If you were to walk into a bookstore or library with a section on the New Testament, and if you were to look for the books that discussed Luke, chances are you’d find a large number of volumes combining Luke and Acts under whatever topic. So “A Commentary on Luke-Acts,” “A Theology of Luke-Acts,” “The Spirit in Luke-Acts,” and so on. This is true also of NT Introductions, which often discuss Luke and Acts together. On one level this makes sense; Luke is the author of both books, the introduction to Acts calls it the second part of a two part work, and there are a myriad of linguistic, narrative, and theological points of continuity.

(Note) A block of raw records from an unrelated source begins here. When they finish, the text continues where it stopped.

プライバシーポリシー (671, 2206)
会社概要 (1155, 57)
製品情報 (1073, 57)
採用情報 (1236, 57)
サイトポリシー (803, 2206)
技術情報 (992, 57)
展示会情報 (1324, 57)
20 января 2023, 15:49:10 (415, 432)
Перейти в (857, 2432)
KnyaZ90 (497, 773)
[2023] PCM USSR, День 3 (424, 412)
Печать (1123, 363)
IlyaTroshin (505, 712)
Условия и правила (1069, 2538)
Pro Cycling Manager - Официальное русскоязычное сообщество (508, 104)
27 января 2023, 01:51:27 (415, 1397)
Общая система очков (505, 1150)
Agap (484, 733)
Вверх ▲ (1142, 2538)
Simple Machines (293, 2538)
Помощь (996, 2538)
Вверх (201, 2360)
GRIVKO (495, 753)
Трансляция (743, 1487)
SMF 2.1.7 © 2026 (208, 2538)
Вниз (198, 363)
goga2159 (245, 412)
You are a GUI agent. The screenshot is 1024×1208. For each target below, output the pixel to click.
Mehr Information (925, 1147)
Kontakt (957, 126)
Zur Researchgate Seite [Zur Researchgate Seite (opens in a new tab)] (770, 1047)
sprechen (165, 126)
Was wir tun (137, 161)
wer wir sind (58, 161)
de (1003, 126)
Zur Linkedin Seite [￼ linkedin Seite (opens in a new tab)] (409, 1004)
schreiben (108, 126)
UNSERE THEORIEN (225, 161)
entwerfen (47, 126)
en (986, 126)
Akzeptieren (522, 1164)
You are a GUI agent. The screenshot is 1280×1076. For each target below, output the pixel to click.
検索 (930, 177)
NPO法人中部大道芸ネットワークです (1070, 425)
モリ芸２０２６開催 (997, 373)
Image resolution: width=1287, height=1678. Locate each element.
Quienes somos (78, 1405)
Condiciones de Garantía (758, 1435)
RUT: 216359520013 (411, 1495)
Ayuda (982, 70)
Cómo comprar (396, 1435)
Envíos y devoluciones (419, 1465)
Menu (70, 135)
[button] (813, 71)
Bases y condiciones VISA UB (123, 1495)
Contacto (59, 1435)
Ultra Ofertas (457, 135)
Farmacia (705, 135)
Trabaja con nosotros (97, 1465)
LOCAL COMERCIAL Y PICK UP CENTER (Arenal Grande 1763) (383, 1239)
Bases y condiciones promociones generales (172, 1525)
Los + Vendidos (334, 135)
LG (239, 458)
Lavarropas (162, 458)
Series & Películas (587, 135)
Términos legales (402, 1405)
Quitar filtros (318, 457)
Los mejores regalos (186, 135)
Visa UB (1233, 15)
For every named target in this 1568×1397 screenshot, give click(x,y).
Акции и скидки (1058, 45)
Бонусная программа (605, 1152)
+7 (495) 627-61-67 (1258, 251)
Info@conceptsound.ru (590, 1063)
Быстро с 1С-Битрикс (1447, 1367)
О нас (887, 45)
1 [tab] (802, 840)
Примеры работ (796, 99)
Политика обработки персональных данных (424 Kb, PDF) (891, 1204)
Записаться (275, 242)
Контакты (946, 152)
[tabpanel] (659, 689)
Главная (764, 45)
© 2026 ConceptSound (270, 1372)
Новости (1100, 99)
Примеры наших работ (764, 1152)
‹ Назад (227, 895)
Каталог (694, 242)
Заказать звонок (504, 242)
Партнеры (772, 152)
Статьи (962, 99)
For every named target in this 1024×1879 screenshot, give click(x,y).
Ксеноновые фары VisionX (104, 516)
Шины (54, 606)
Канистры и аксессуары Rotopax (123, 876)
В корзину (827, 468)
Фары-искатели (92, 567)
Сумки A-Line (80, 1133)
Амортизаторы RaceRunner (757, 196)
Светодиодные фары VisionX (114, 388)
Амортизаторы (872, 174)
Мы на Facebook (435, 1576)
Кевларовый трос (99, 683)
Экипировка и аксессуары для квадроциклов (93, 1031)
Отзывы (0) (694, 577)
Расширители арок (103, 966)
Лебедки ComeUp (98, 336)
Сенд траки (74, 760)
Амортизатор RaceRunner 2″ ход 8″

But on another level, the canonical one, it makes little sense. The fact is that John almost always comes at the end of the Fourfold Gospel corpus (see Metzger, The Canon of the NT, 296), and there are only three cases of Luke coming at the end, each of which are late (6th, 14th cents.) and regionally isolated.

Why don’t we follow the overwhelmingly dominate order of the NT in our interpretive practice when discussing Acts? While I would not go so far as to say we should start having “John-Acts” monographs, we ought to consider seriously the fact that Luke almost never comes immediately before Acts in any of our available lists, codices, or MSS. The arrangement of material matters in interpretation, even on a canonical level, and John splitting Luke and Acts ought to give NT readers pause in how the interpret the NT exegetically, narratively, and theologically.